Per quanto tempo è possibile vivere con l’ADHD?

L’ADHD non incide in alcun modo sulle aspettative di vita. Tuttavia, può contribuire a incrementare i rischi di andare incontro a vari disturbi psichiatrici in ottica di lungo periodo. In questo scenario, la qualità di vita del paziente finirebbe inevitabilmente per risentirne. Il trattamento, pertanto, ha lo scopo di garantire il necessario sollievo dai sintomi ricorrenti.

La relazione con la Postura

Nel caso di soggetti con ADHD sono presenti problemi di Postura. A risentirne sono soprattutto l’equilibrio e la coordinazione: attività come lanciare o afferrare un oggetto, calciare un pallone, disegnarescrivere o allacciare le scarpe sono particolarmente ostiche da portare a termine. Per risolvere il problema, è opportuno effettuare ogni giorno costanti esercizi. Lo stesso dicasi per il trattenimento delle informazioni uditive. Quest’ultima attività, nello specifico si rivela tra le più lacunose in assoluto. Di conseguenza, mediante interventi mirati, si va a lavorare su specifiche aree, molto rilevanti per il bambino. Numerosi studi sottolineano come lo Yoga Posturale possa rivelarsi foriero di ottimi risultati nel contrastare il deficit dell’attenzione e nel tenere a bada l’eccessiva iperattività. Il motivo di fondo risiede nel fatto che lo yoga posturale riesce ad armonizzare la dimensione fisica e psico della sfera affettiva. Le tecniche di respiro o pranayama, le posture o asana e la meditazione o dhyana si dimostrano fondamentali nella gestione ottimale della maggior parte dei sintomi dell’ADHD. Chi pratica yoga è, sotto certi aspetti, tenuto a prestare attenzioni, decisive nel gestire al meglio l’area affettiva. Agendo in questo modo, si ottengono progressi considerevoli sia a livello individuale sia in termini di integrazione nel gruppo, quale può essere il contesto scolastico o l’ambito dei gruppi lavorativi. Grazie allo yoga posturale, la gestione degli stati d’ansia può essere decisamente migliorata.

ADHD

Lavorare sulla Postura sin da quando si è piccoli, secondo svariate ricerche, riduce i sintomi tipici dell’ADHD di oltre 35 punti percentuali. A migliorare, poi, è la qualità di vita del soggetto e la vita relazionale in famiglia. Anche meditare, in tal senso, consente di ottenere risultati brillanti, perché ci si distrae di meno e si resta focalizzati sugli obiettivi da conseguire.
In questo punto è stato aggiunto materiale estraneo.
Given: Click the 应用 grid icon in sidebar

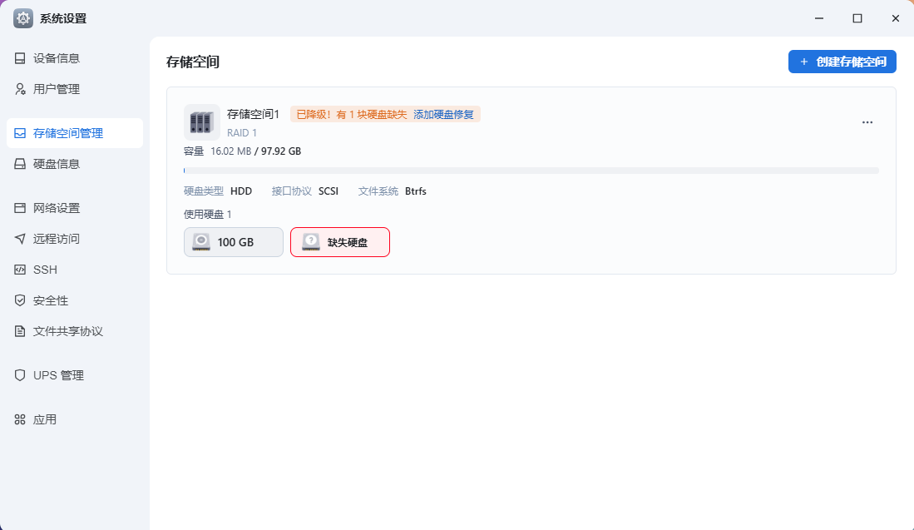Looking at the screenshot, I should click(20, 419).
Affinché vi possano essere progressi al riguardo, è di sicuro cruciale il ruolo dell’insegnante: spetta a questa figura, infatti, verificare i momenti in cui si registrano cadute dell’attenzione e cali di concentrazione.

La meditazione e lo yoga posturale hanno il compito di contrastare al meglio i disturbi caratteristici della sindrome da ADHD. Gli esercizi aerobici portano a una graduale presa di coscienza sia della capacità attentiva sia degli stati affettivi. Si richiede, però, la presenza di un istruttore accanto al soggetto con la problematica sin qui descritta. Agendo questo modo, chi è affetto da ADHD sarà maggiormente predisposto alla vita relazionale.